The South American Sea Lion (Otaria flavescens) is a Pinniped, a suborder that includes 33 other species of sea lions, seals and the walrus. Pinnipeds are marine mammals that have front and rear flippers. They have short fur and slit-like nostrils can be closed when they dive. The suborder has three families: Phocidae (seals), Otariidae (sea lions and fur seals) and Odobenidae (walrus). Phocids have ear holes but no external ear flaps, and small front flippers, moving on land by flopping on their bellies. Otariids, have external ear flaps and large front flippers, being able to to walk on land. Odobenids are one of the largest pinnipeds, and both males and females have tusks and vacuum-like mouths.
South American Sea Lions occur from northern Peru south to Cape Horn, in the Pacific Ocean, and up to southern Brazil, in the Atlantic Ocean. They also occur in the Falkland Islands. Some individuals have been found as far north as Ecuador and Colombia, on the west coast, and Rio de Janeiro, on the east coast.

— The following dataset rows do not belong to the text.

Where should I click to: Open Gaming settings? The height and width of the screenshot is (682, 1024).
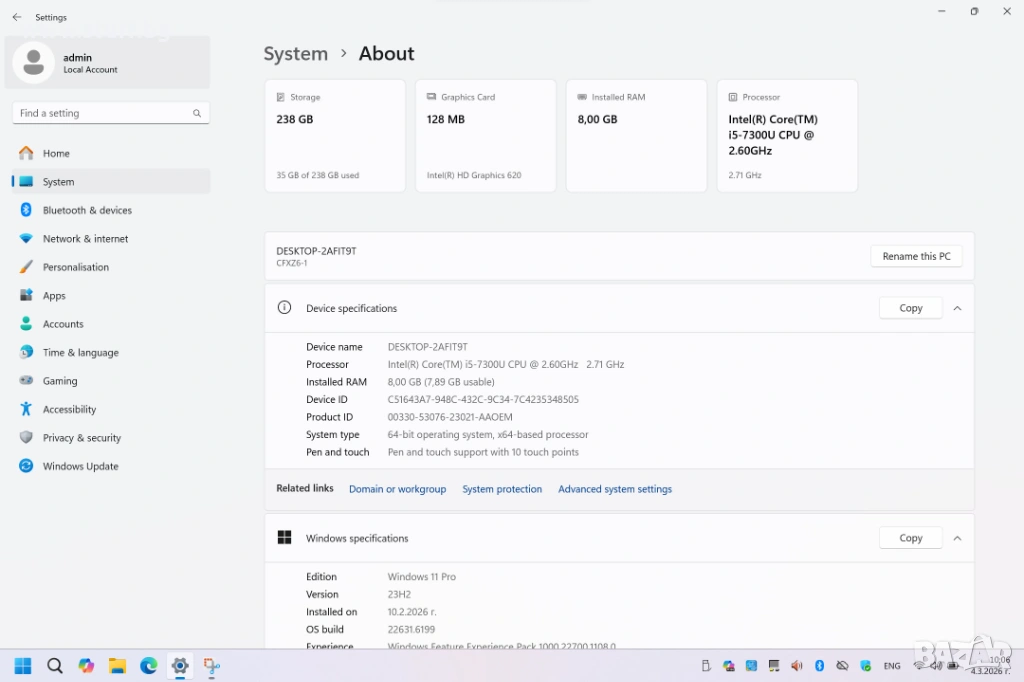60,381
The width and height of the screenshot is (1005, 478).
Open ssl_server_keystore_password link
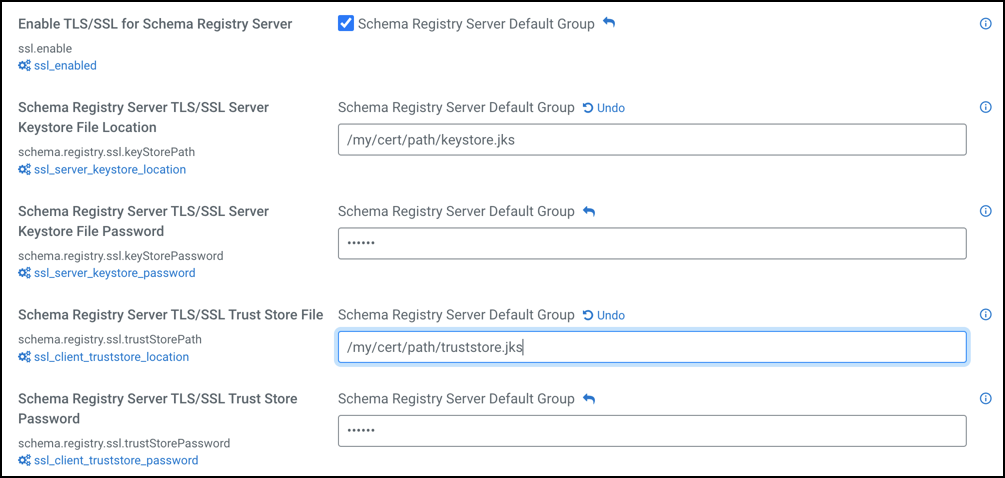tap(114, 273)
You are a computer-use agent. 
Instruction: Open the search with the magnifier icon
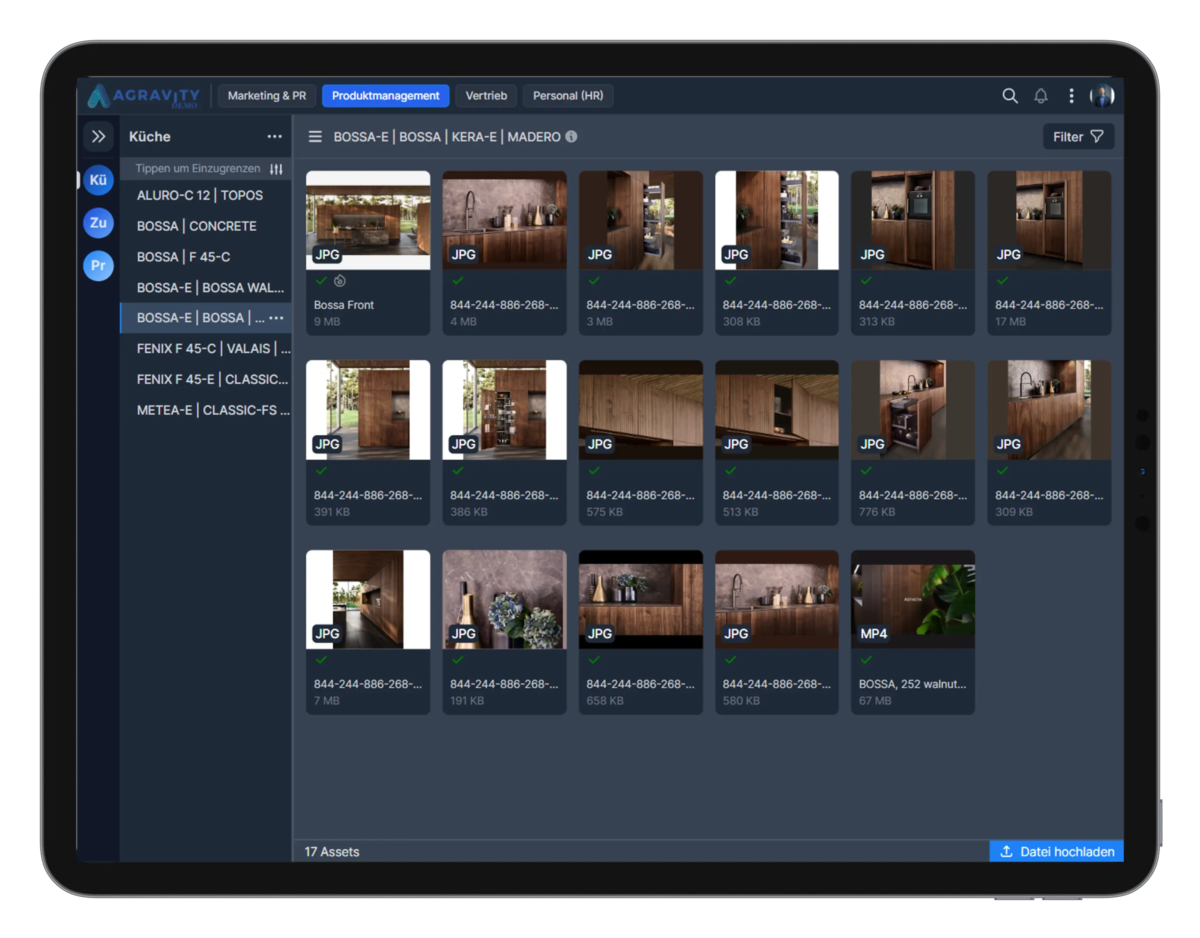tap(1009, 95)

Adult males can reach 2.6 m in length and weigh up to 350 kg, whereas females will reach of 2 m in length and 170 kg. The male’s neck is more muscled than the females', with a patch of short hair around the head, resembling a lion's mane. Pups are born black above and paler below, and may present a greyish-orange coloration on the undersides, weighing 11-15 kg and are 75-85 cm long. They undergo a first molt at around one and two months of age, becoming dark brown, which will fade throughout its first year, becoming light brown.